Paced bottle feeding

Paced bottle feeding (meaning you’re setting the pace for how fast/slow baby drinks) helps prevent over feeding baby: it takes 20 minutes for the stomach to tell the brain that it’s full. If a baby takes a bottle too quickly, the mouth can still be “hungry” and wanting to suck when the stomach is actually full. Like going to an all you can eat buffet and eating a lot of food quickly and then realizing half hour later you ate way too much. A baby that happily sucks down too much milk from a bottle can make you think you don’t have enough breast milk even if you make a normal amount. It can also make baby frustrated by the flow of milk from the breast and inadvertently sabotage breastfeeding

These pictures are the same baby in two different positions for paced feeding: semi upright and side lying. Side lying is my favorite position to use as it puts baby in the same position as breastfeeding. Many parents feel baby is more supported in this position. Baby is supported by your leg or breastfeeding pillow.

Tips:

🍼Never feed baby on their back

🍼Keep the bottle parallel with the floor with about half the nipple filled with milk

🍼Use the slowest flow nipple baby will tolerate

🍼Rub the nipple gently on baby’s lips, allow baby to latch at their own pace, don’t force it into their mouth

🍼It should take 15-20 minutes to finish the bottle

🍼Watch the baby and not the bottle, stop when they show signs of being full

🍼Resist the urge to finish the bottle, even if there is only a little left, when baby is showing signs their tummy is full

🍼Take short breaks to burp and give the tummy time to fill naturally

🍼If baby is gulping or chugging, slow down

🍼If baby has taken a good volume of milk (2-4oz) in a short amount of time and is still acting hungry, offer a pacifier for a few minutes to help them digest and give the tummy to to tell the brain it’s full. If they’re still hungry, slowly offer more in 1/2oz increments

Dropping breast milk supply

Feel like your breast milk supply is dropping? It may be normal. The uterus doesn’t tell the breasts how many babies came out. Immediately after birth, hormones cause the breast to go into overdrive to try to figure out how many babies were born…to feed them ALL.

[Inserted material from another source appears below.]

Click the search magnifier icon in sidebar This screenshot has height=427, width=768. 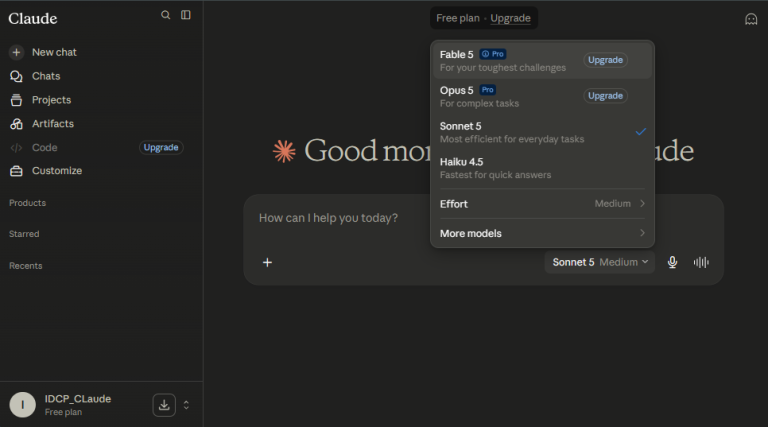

The breast makes milk by being emptied and learns your babies habits and how much milk it needs to make with time and experience. In the early weeks your breasts have extra blood and fluid support to help your breast tissue make milk. This is what makes you aware of the filling and emptying of milk. This extra fluid support goes away around 6-8 weeks and you’ll no longer feel that full/soft feeling. By 10-14 weeks your breasts become more EFFICIENT and only want to make what is routinely emptied. Your breasts will go back to prepregnancy size. You may stop leaking (if you leaked) and not be able to pump as much. That’s NORMAL.

Your body doesn’t want to make milk that isn’t needed. You biological body doesn’t know what a freezer is or that you’re trying to collect that leaking milk for later. Your body wants to be as efficient as possible and make only what is being routinely removed from the breast. It costs your body energy to make milk: about 20 calories per ounce of milk made. Your body doesn’t want to burn calories to make milk that’s not being regularly emptied so it can use those calories for things like your brain function. Because mom brain is real.

So before you reach for formula thinking you don’t have enough milk. Realize that when everything is going normal your milk supply is supposed to regulate and your breast aren’t supposed to stay engorged and full forever. Your body is efficient. As long as baby continues to make good wet and dirty diapers, has a pain free latch where you’re hearing baby swallow, feeding baby in demand and not to the clock, and baby gains weight over time, you body is just doing what it’s supposed to do. You can always increase supply by feeding or pumping more often and decrease supply by feeding or pumping less.